[ogg-dev] Re: [theora-dev] Re: [Advocacy] Re: [Vorbis-dev]
Proposal: An extension to rules all others
Silvia Pfeiffer
silviapfeiffer1 at gmail.com
Sun Apr 29 05:01:58 PDT 2007
Hi all,
After years of consideration and motivated by this recent discussion,
I have finally gotten my shit together and written up a what I think
sensible solution both for file extensions and MIME types here:
http://wiki.xiph.org/index.php/MIME_Types_and_File_Extensions
A few remarks of where I've taken the logic from:
1) 3 letter extensions:
while more than 3 letters would be more readable, many systems are
still restricted on 3 letters and we would narrow our market reach if
we chose any more.
2) .ogg for more than Ogg Vorbis:
while much of the .ogg files are indeed Ogg Vorbis, there are enough
examples in existence where these are Ogg Flac or Ogg Theora/Vorbis.
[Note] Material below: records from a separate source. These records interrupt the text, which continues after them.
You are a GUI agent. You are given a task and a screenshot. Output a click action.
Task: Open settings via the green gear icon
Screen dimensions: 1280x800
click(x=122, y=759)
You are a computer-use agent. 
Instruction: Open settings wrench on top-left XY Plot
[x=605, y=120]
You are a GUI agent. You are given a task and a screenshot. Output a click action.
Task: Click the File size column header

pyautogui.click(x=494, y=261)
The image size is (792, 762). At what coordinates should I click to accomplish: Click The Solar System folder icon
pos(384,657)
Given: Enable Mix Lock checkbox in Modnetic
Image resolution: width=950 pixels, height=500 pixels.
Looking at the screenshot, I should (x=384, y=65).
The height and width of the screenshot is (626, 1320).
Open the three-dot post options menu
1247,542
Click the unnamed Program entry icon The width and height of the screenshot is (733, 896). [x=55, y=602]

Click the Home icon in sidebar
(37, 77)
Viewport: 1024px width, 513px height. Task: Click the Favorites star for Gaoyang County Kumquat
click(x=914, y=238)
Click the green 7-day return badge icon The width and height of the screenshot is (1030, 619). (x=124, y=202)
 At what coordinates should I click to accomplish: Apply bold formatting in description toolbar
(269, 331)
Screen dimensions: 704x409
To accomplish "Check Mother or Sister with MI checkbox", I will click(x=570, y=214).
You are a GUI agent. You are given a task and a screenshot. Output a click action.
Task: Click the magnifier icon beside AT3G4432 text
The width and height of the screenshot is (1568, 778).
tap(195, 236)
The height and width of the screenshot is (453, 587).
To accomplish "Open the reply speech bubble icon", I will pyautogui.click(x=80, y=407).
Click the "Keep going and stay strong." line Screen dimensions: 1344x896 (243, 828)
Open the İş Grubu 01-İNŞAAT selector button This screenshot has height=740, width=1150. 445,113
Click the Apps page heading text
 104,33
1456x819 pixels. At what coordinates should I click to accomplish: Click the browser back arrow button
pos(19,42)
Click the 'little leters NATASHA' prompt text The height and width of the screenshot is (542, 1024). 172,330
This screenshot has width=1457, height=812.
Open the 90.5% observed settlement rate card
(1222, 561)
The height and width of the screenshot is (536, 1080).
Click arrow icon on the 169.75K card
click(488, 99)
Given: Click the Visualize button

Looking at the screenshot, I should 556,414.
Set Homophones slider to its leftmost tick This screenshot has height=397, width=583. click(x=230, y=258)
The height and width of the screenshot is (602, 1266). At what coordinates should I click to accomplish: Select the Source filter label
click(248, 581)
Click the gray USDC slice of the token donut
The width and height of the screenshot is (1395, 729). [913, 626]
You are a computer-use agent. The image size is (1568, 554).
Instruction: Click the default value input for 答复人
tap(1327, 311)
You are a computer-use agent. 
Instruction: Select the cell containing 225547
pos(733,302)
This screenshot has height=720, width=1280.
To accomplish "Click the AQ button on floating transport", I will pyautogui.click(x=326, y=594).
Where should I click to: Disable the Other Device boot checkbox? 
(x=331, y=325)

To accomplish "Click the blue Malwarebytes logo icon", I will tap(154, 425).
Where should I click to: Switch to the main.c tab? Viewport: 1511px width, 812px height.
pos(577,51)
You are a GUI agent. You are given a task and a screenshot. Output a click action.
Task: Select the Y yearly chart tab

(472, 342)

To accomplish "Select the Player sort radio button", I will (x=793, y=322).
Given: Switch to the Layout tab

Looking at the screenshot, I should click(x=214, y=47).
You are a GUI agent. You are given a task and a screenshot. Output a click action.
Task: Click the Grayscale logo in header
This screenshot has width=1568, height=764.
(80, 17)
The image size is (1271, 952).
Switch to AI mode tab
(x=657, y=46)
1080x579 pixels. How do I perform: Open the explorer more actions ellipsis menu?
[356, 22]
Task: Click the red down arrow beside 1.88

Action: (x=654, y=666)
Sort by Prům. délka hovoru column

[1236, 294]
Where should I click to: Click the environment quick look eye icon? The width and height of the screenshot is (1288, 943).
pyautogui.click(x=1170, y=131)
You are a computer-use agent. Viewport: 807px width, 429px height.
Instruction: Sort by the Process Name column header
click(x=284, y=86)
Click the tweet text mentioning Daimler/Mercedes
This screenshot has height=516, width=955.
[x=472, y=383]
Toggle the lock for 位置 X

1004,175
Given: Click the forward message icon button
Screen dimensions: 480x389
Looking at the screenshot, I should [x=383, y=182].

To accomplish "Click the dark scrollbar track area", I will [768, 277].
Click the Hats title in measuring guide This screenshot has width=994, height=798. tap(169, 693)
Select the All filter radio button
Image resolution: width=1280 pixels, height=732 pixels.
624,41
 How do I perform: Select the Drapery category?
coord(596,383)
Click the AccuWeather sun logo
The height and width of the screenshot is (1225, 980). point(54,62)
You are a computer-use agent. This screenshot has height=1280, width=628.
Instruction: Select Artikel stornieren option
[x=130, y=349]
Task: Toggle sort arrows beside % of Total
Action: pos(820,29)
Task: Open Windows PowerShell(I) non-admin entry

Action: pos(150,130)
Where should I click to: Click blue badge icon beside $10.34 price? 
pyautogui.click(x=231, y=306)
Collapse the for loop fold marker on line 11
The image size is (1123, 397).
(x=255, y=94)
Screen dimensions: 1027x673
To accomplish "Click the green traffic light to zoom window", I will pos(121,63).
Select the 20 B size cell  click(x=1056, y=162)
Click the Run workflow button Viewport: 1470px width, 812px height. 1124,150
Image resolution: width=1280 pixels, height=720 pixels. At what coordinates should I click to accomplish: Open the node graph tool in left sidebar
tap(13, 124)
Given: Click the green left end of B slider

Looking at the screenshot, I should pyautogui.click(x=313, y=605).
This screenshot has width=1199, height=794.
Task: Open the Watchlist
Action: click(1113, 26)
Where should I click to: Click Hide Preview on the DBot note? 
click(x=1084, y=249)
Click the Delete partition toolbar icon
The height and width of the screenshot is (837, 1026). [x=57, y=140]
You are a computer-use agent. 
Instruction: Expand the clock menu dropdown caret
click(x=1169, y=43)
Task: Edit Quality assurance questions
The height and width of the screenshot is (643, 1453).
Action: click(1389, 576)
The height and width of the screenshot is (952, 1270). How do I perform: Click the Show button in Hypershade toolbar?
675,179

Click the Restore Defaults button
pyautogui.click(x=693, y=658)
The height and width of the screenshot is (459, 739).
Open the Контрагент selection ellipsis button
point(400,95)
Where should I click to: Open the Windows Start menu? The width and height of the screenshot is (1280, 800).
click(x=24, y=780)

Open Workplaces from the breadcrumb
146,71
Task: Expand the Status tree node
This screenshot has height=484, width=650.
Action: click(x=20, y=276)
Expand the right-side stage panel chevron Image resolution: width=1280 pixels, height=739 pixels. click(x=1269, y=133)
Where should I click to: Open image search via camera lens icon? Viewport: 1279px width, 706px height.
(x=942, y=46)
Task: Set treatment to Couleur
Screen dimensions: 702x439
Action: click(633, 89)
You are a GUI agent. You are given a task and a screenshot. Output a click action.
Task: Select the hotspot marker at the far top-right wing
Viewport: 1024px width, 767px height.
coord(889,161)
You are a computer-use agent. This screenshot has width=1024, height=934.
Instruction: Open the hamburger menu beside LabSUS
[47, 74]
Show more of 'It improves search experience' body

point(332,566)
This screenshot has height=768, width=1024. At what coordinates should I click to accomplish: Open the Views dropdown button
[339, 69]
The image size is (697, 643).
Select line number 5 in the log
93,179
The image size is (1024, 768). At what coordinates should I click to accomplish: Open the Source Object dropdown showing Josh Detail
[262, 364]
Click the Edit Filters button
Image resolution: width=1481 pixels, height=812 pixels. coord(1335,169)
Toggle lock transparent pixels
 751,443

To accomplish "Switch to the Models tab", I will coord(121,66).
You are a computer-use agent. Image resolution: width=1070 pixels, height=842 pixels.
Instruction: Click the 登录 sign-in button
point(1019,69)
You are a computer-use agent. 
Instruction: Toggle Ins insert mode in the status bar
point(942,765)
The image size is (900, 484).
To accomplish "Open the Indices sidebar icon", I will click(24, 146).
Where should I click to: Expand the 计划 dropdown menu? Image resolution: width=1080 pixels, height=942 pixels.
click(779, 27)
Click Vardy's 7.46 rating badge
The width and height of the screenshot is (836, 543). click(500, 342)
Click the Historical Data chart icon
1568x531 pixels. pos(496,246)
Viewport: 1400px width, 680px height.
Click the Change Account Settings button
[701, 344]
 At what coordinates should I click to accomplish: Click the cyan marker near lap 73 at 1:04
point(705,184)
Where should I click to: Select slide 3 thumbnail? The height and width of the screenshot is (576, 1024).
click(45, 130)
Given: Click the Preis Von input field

Also, RFC 3534 specifies .ogg to be used for anything in Ogg and
application/ogg to be used for this, so we as a community have
previously agreed to this.
3) generic oga and ogv extensions:
rather than specifying an extension per codec inside a container, it
makes sense to classify files according to application - i.e. use this
ogg in an audio app - and this in a video app. The application can
then undertake to identify exactly what codecs such files contain and
load the right codec library for decoding. This just enables the right
application to be started in the first place. And it also enables
newer codecs to be brought in later, such as ghost and dirac.
4) ogm:
let's leave that to xvid+vorbis and not confuse the world further.
5) flac:
I'm still slightly confused about flac and whether audio/flac is
already reserved for flac in its native encapsulation format, or
whether it would be flac without container as is needed for streaming
apps. Could somebody please enlighten us here and suggest a solution
for the mime type if this is the case?
Let's discuss some more, but also get to a vote on this on irc or on
the Xiph Board, so we can solve this problem and help the community to
move on.
Regards,
Silvia.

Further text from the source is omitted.